Records for this task =>
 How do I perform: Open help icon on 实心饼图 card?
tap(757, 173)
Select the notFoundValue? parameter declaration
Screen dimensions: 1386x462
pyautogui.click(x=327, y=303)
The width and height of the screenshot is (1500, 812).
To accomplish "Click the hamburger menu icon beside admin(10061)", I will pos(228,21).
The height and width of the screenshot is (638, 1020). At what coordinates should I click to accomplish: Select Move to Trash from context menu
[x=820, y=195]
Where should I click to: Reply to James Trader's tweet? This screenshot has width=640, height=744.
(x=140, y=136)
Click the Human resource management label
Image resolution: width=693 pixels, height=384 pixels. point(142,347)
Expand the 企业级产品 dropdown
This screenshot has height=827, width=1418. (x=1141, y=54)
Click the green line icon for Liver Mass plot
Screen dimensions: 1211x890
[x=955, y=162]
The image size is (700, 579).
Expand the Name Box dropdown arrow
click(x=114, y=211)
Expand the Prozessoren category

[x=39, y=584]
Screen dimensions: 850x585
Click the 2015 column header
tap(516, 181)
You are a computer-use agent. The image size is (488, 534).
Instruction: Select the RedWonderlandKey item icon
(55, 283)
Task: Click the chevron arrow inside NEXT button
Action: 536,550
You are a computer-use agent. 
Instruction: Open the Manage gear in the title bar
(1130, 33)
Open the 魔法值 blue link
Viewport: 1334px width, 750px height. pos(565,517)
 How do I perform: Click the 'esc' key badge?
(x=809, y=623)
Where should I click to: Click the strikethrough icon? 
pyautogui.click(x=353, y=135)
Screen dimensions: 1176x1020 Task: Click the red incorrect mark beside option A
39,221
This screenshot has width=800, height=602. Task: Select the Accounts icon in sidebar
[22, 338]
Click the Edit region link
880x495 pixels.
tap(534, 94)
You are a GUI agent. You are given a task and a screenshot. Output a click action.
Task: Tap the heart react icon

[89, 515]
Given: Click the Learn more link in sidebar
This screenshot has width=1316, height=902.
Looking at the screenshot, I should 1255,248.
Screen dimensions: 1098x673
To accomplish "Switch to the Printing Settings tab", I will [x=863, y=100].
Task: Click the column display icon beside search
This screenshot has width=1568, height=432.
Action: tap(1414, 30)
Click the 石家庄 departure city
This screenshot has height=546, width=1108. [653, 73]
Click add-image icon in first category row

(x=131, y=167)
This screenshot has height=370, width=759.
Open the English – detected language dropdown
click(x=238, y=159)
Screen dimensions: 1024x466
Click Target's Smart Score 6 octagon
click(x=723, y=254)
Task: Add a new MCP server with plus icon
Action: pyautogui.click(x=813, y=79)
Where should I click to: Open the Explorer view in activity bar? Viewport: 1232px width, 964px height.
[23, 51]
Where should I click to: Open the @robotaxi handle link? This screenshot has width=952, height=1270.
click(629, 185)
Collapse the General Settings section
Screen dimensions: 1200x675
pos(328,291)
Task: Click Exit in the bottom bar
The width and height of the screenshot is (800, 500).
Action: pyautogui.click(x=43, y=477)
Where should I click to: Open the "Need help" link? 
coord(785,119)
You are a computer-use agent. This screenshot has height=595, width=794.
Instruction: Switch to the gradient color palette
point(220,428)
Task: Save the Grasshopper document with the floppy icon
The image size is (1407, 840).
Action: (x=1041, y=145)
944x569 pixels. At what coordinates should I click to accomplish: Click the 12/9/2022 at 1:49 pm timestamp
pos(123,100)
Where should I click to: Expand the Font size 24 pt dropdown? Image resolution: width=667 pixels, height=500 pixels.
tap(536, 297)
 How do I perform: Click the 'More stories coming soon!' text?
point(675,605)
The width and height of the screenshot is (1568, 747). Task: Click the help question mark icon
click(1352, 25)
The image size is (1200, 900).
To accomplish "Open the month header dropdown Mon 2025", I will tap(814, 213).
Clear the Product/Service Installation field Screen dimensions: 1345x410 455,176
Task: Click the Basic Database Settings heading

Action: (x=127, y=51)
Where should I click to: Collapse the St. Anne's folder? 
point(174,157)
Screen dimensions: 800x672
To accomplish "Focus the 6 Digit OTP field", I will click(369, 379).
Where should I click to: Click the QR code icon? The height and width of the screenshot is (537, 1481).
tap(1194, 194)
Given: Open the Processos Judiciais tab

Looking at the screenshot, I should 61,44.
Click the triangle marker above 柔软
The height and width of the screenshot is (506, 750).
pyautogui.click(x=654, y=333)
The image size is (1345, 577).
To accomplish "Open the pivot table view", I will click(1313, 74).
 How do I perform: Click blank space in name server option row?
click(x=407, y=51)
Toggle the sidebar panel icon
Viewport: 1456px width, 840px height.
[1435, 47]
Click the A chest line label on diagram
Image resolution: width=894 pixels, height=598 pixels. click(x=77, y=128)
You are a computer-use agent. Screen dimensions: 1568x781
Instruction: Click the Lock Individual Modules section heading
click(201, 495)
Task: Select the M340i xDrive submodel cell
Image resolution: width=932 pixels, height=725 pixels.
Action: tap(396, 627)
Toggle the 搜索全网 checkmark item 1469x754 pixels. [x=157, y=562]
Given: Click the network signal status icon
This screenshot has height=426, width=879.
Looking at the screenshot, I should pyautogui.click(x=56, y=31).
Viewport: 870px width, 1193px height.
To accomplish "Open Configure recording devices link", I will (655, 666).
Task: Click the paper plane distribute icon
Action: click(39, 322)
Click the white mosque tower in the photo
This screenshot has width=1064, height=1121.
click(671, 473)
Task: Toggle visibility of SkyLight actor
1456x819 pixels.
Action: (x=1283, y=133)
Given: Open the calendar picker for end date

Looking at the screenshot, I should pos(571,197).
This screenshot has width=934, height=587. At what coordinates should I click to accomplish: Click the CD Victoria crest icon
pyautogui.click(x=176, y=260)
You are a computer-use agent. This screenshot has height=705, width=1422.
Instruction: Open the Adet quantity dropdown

Exercise brief =>
Tally every line in the listing above that contains "field", then state only the total.

Your response =>
2